Retraites : il faudra les défendre

04 Mai 2022

Dans les défilés du 1er mai, d’un bout à l’autre du pays, les mêmes slogans se sont fait entendre dénonçant la chute du pouvoir d’achat, le chômage, mais aussi l’attaque sur les retraites au programme de Macron.

De 62 ans aujourd’hui, l’âge de départ passerait à 64 ans vers 2027, puis à 65 ans, alors que ceux qui ont encore un travail sont souvent au bout du rouleau bien avant. Et, de toute façon, avec l’augmentation de la précarité et du chômage qui aura encore un emploi à 63, 64 ans ? Et quel sera alors le montant de la pension de retraite ? Même avec une carrière complète, les pensions sont insuffisantes, souvent inférieures à 800 euros, voire beaucoup moins ?

Les travailleurs ont mille fois raison de voir cette réforme annoncée comme une provocation. Les retraites sont financées par eux-mêmes, par leurs cotisations, en sacrifiant durant des dizaines d’années une partie de leur salaire. Le droit à la retraite n’est en rien un cadeau, s’en prendre à ce droit est un vol pur et simple.

« Les candidats qui veulent reporter l’âge de départ [le font] pour baisser la dépense publique globale.C’est un raisonnement qui se tient, puisque les retraites pèsent 25 % de la dépense totale », expliquait Antoine Bozio, directeur de l’Institut des politiques publiques dans le journal Les Echos du 4 avril. Et le journal patronal de poursuivre : « Le projet de Macron assimile les régimes de pensions à une composante des finances publiques : en faisant maigrir (ou croître moins vite) cette masse imposante, l’idée est de libérer des marges de manœuvre budgétaires. » Ces « marges budgétaires » ainsi « libérées » permettront de reverser des milliards à la bourgeoisie sous forme de subventions, de cadeaux ou commandes diverses.
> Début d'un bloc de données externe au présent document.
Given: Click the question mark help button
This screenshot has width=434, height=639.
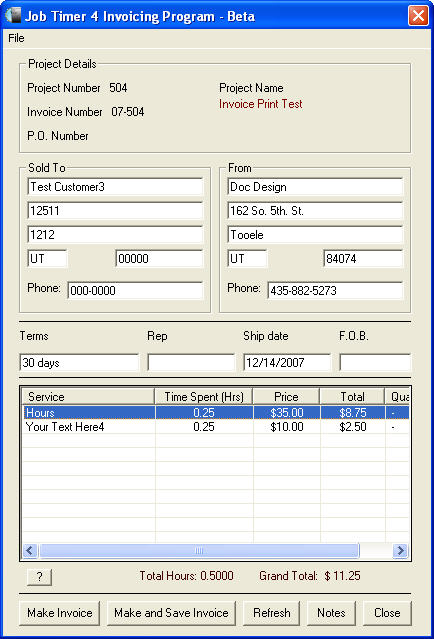Looking at the screenshot, I should pyautogui.click(x=40, y=577).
Comme à chaque réforme des retraites, le pouvoir voudrait aider la bourgeoisie à faire les poches des travailleurs.

Face à cela, que proposent les dirigeants syndicaux, au-delà de quelques postures ? « Si on ne nous entend pas, on se bagarrera pour empêcher le recul de l’âge de départ à la retraite », déclarait Yves Veyrier, secrétaire général de Force ouvrière, le 1er mai. « Emmanuel Macron a crispé tout le monde avec les retraites, s’il dit qu’il a changé, qu’il le prouve », ajoutait de son côté celui de la CGT, Philippe Martinez. Laurent Berger, de la CFDT, se contente de réclamer sur ce sujet « une vraie discussion ». En réalité tous sont prêts à s’engouffrer dans la brèche de la concertation ouverte par Macron dans l’entre-deux tours.

La réforme des retraites est une des nombreuses armes utilisées par la bourgeoisie dans la guerre qu’elle mène contre la classe ouvrière, guerre qui s’intensifie avec l’aggravation de la crise. Il n’y a rien à attendre de discussions, ni de compromis à espérer. Les travailleurs doivent se préparer à défendre leurs conditions d’existence, retraites, salaire, emplois, avec leurs propres armes de classe.